• **Stated problem**
Could you revise the part of the records that opens with the line containing "How do I perform: Select" and closes with the line containing "Click the New", replacing "Bring Forward" with "Send Backward" and changing nothing else?

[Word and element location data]
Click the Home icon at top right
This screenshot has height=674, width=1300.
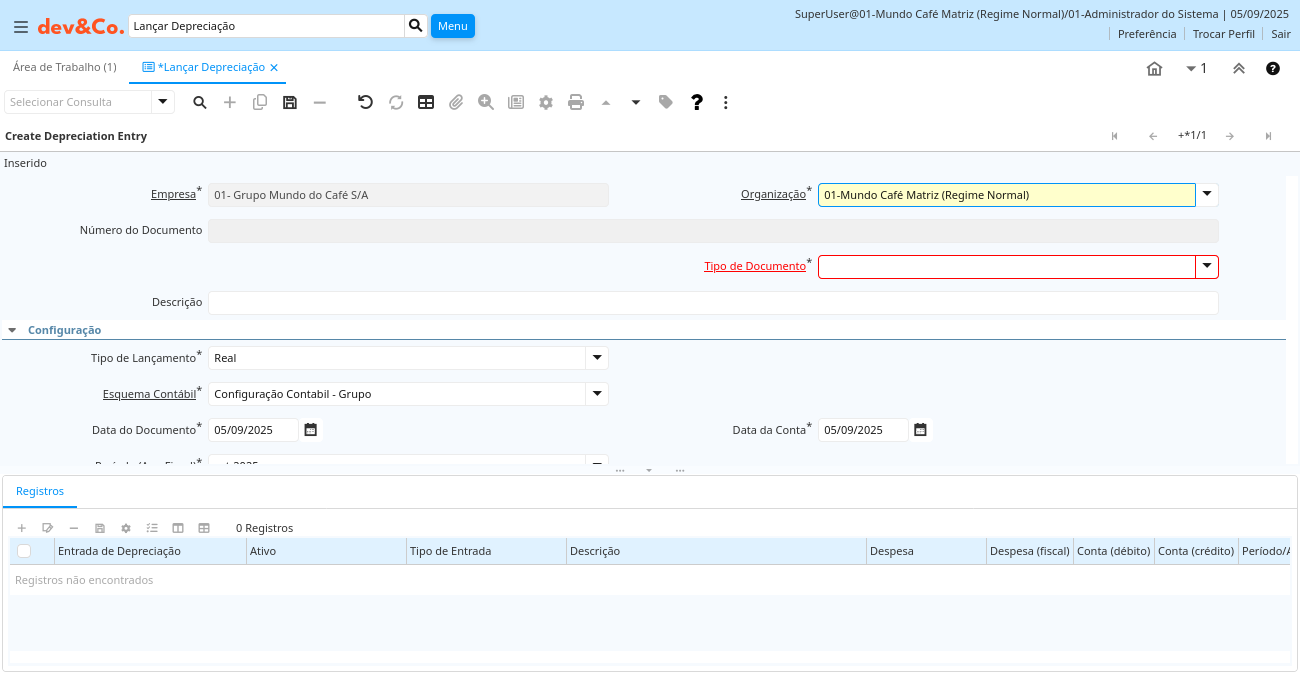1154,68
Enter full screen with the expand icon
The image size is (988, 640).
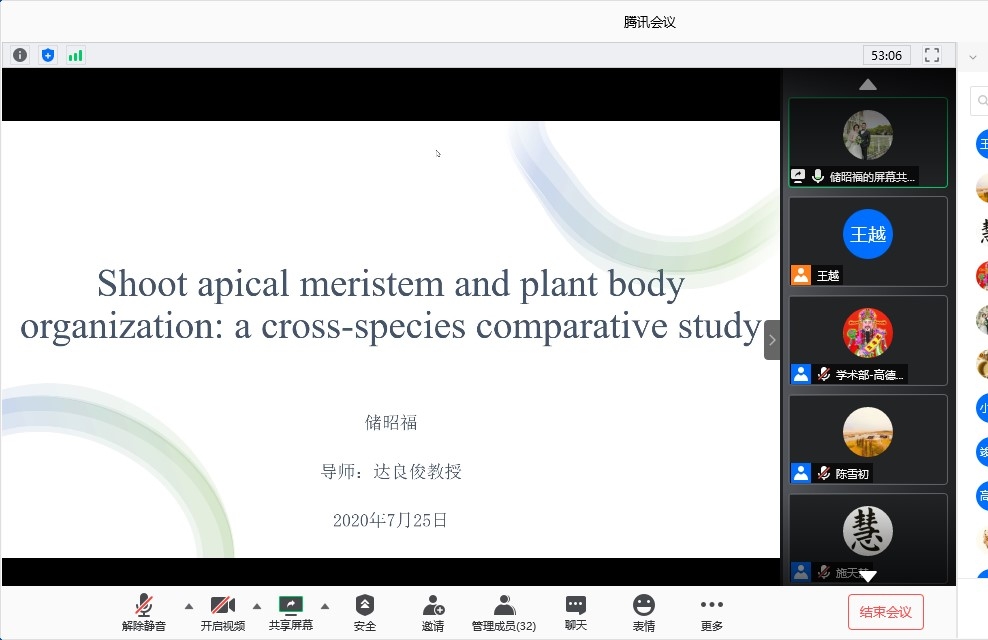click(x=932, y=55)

---

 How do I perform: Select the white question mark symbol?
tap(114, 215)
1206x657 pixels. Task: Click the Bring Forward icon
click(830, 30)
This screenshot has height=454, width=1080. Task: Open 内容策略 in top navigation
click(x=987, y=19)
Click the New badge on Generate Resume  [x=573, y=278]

--

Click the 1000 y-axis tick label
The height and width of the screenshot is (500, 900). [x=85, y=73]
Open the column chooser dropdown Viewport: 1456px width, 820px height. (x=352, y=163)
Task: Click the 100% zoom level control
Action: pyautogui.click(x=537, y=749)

• **Solution to this exercise**
 How do I perform: Select the white question mark symbol?
tap(114, 215)
1206x657 pixels. Task: Click the Send Backward icon
click(830, 30)
This screenshot has height=454, width=1080. Task: Open 内容策略 in top navigation
click(x=987, y=19)
Click the New badge on Generate Resume  [x=573, y=278]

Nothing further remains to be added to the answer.